Située sur le Mont Sainte-Croix, à l’est de Forbach, la chapelle Sainte-Croix domine toute la boutonnière du Warndt, permettant au visiteur de bénéficier d’une vue imprenable sur toute la région. Évoquée dès 1338, dans une lettre d’Adhémar de Monteil, alors évêque de Metz, sous le nom de capella sancta crucis juxta Forbachum, l’édifice de type chapelle-halle, semble avoir été la propriété des voués de Hombourg-Haut depuis 1257. En l’absence de sources, il est cependant impossible de connaître la date exacte de la construction du monument. Certains historiens pensent qu’il s’agissait d’une ancienne maison forte, datant du XIIIᵉ siècle, ou bien d’une dépendance du château voisin du Schlossberg dont nous ne possédons plus que des ruines aujourd’hui.

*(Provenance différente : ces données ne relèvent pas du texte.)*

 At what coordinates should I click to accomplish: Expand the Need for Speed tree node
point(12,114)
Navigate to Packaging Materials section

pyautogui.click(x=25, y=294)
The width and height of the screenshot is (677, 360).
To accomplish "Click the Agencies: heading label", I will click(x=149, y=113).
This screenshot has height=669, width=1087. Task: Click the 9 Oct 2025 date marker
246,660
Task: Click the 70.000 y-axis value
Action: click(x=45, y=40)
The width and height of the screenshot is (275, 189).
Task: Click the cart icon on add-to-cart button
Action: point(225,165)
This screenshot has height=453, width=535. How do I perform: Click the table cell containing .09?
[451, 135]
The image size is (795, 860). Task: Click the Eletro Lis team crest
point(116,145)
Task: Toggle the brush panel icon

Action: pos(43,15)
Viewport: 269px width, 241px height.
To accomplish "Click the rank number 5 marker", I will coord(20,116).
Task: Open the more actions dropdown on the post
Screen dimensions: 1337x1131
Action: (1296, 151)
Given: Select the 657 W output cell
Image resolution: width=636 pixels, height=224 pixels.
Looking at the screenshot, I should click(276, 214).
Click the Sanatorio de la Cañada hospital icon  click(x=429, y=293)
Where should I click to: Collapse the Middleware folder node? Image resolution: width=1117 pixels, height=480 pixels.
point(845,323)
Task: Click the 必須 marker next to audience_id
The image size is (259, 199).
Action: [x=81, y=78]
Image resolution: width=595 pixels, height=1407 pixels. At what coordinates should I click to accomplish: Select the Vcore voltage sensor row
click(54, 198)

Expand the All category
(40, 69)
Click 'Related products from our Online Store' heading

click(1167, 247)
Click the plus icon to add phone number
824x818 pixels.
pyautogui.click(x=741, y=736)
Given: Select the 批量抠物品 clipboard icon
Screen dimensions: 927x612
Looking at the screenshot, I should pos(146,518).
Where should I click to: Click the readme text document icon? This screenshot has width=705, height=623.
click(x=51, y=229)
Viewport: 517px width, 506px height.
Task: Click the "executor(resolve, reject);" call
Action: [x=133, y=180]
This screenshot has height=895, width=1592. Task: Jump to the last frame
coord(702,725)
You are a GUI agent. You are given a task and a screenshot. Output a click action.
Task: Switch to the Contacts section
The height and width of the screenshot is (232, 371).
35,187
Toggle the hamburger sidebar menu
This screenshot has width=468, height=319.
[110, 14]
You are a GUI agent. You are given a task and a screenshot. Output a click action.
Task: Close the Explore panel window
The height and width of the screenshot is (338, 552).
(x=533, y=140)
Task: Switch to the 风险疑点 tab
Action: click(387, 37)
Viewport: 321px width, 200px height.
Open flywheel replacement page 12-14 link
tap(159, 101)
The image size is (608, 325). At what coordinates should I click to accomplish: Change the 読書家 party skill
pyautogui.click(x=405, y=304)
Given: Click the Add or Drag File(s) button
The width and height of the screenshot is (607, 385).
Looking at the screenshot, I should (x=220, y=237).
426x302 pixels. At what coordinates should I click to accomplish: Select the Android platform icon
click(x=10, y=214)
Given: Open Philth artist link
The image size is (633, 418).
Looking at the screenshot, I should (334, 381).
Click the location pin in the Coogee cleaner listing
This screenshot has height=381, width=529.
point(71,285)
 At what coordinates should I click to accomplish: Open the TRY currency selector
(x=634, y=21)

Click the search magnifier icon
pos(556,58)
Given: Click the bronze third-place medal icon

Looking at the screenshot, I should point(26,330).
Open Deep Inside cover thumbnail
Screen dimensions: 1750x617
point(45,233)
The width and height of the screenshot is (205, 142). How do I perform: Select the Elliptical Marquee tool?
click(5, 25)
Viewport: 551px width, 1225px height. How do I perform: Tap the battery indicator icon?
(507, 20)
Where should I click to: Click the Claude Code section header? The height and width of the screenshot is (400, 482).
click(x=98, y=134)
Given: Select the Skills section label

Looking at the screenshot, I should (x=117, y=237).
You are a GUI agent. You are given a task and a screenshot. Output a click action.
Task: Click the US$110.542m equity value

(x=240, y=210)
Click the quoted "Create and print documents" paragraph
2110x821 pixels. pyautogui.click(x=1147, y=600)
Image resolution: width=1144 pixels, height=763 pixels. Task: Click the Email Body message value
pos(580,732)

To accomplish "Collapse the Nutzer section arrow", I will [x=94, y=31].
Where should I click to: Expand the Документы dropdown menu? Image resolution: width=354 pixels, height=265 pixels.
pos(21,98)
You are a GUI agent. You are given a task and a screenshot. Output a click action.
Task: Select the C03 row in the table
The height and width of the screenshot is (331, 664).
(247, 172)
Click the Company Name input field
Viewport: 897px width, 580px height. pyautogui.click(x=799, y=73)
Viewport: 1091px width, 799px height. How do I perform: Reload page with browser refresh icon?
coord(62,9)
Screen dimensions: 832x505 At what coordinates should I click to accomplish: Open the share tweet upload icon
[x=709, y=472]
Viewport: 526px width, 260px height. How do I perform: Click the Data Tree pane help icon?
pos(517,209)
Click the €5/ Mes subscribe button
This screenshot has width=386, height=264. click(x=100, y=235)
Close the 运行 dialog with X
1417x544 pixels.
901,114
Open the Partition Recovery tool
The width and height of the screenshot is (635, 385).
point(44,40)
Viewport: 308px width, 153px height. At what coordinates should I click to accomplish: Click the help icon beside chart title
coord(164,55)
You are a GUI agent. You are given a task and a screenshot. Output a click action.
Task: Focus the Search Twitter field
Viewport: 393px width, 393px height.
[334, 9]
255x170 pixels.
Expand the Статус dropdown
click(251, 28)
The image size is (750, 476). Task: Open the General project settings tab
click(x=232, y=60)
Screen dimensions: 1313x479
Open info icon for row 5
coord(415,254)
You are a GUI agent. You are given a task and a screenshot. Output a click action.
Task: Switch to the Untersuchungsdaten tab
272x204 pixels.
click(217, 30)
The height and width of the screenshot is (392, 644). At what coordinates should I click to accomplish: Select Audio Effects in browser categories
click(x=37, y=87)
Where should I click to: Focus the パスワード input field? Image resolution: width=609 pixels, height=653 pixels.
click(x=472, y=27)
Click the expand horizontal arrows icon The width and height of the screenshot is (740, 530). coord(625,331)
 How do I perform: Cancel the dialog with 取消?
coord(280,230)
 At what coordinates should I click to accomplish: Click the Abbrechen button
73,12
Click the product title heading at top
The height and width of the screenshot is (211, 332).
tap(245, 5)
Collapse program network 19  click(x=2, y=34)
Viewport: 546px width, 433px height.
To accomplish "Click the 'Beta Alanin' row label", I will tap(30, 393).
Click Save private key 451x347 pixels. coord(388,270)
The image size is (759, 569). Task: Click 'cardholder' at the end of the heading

Les remords d’une comtesse
Si l’on en croit la légende, la chapelle Sainte-Croix aurait été érigée par la comtesse Alice de Werd. Fille de Theodorich von Werd, comte de Rixingen (aujourd’hui Réchicourt-le-Château), cette dernière était d’une grande beauté et son esprit faisait l’admiration de tous. Ambitieuse et coquette, elle aimait se faire courtiser, au point de provoquer une rivalité entre deux frères, les chevaliers de Siersburg et Felsberg, tombés sous son charme, lors d’une chasse organisée par le père de la jeune fille. Jusqu’ici complices, les deux seigneurs sombrent dans une haine réciproque. Le duel qui s’ensuivit, fut mortel pour les deux cœurs jaloux. Prise de remords, s’apercevant qu’elle était finalement amoureuse du chevalier de Siersburg, Alice de Werd prit la décision de se retirer du monde et de construire un oratoire, sur le lieu où elle avait rencontré ses prétendants pour la première fois, afin d’expier le fratricide dont elle avait été la cause. Elle y finit sa vie dans les larmes, la prière et les pratiques de la charité chrétienne. À sa mort, celle que l’on nomme parfois « Sainte Alice de Forbach », fut inhumée au pied de l’autel et sa tombe devint l’objet d’une vénération populaire, bien qu’elle ne fût jamais canonisée officiellement. Le 24 novembre 1978, quatre chercheurs ont découvert une sépulture à niche céphalique, taillée dans le roc et destinée à une personne de haute taille, mais frêle, de sexe féminin. Le reliquaire contenant sa bague en ivoire est aujourd’hui conservé précieusement par les religieuses vivant dans l’ermitage accolé à l’arrière du monument.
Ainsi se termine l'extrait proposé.